Prompt: The exercise calls for the lines from the one containing "Given: Click the" to the end of the data below to be output exactly, pictures excluded.

Provided information:

((

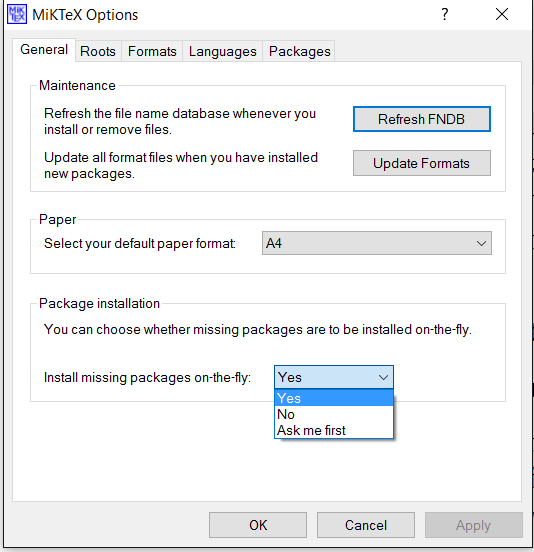Open the Packages tab
The width and height of the screenshot is (534, 552).
pos(300,51)
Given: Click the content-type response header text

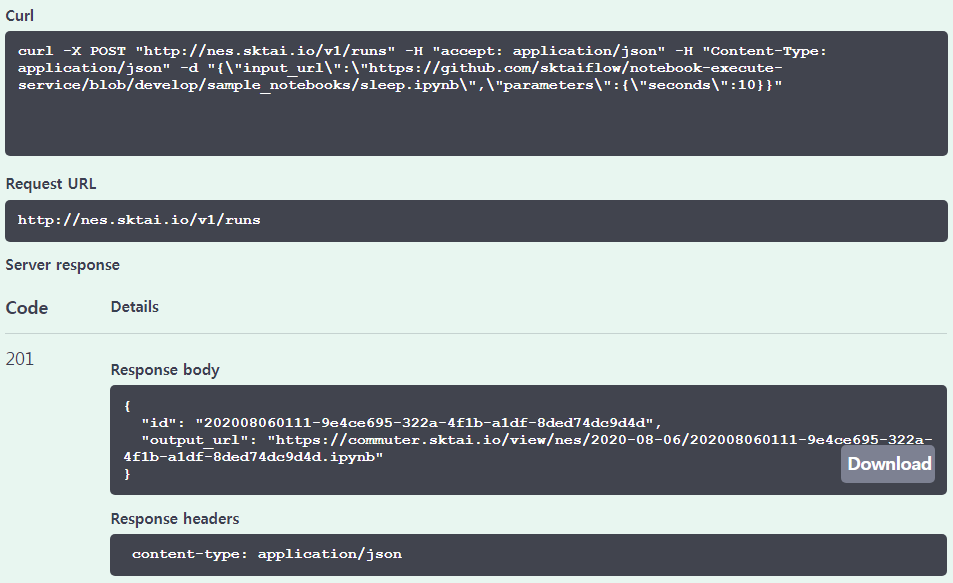Looking at the screenshot, I should 266,553.
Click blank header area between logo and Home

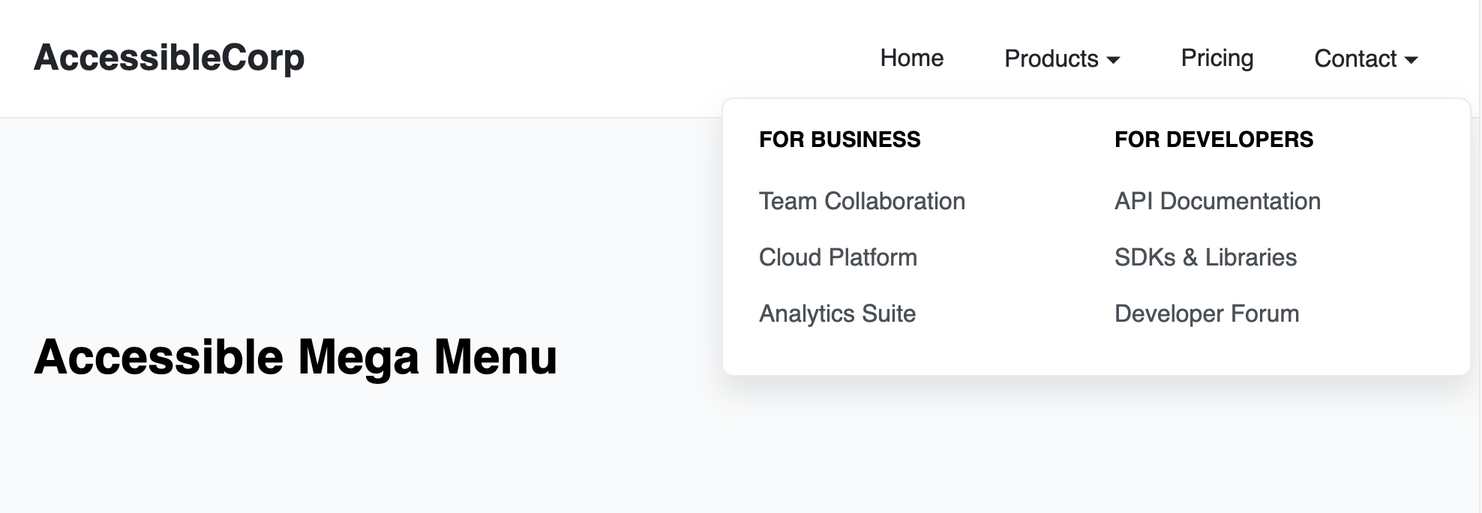pyautogui.click(x=590, y=58)
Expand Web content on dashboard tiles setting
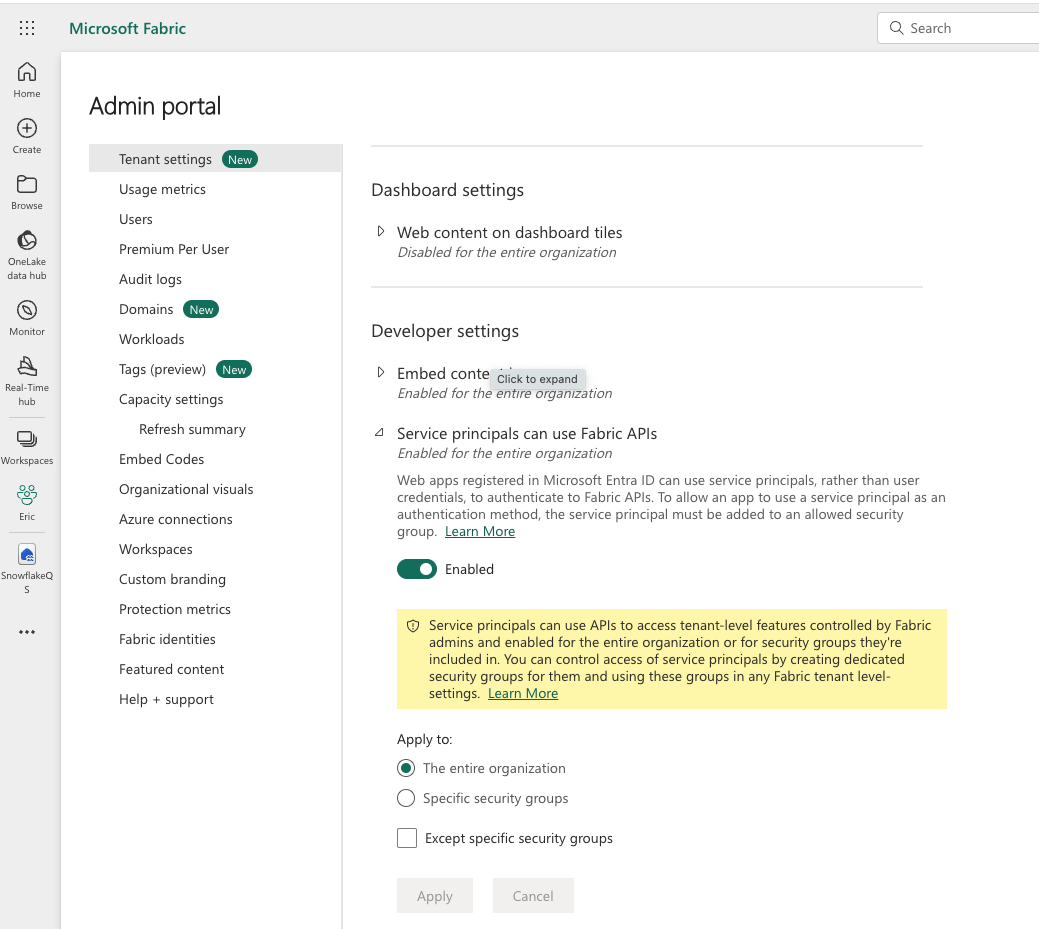1039x929 pixels. coord(381,231)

))

Exercise response:
Given: Click the content-type response header text

Looking at the screenshot, I should 266,553.
Click blank header area between logo and Home

pyautogui.click(x=590, y=58)
Expand Web content on dashboard tiles setting
1039x929 pixels. coord(381,231)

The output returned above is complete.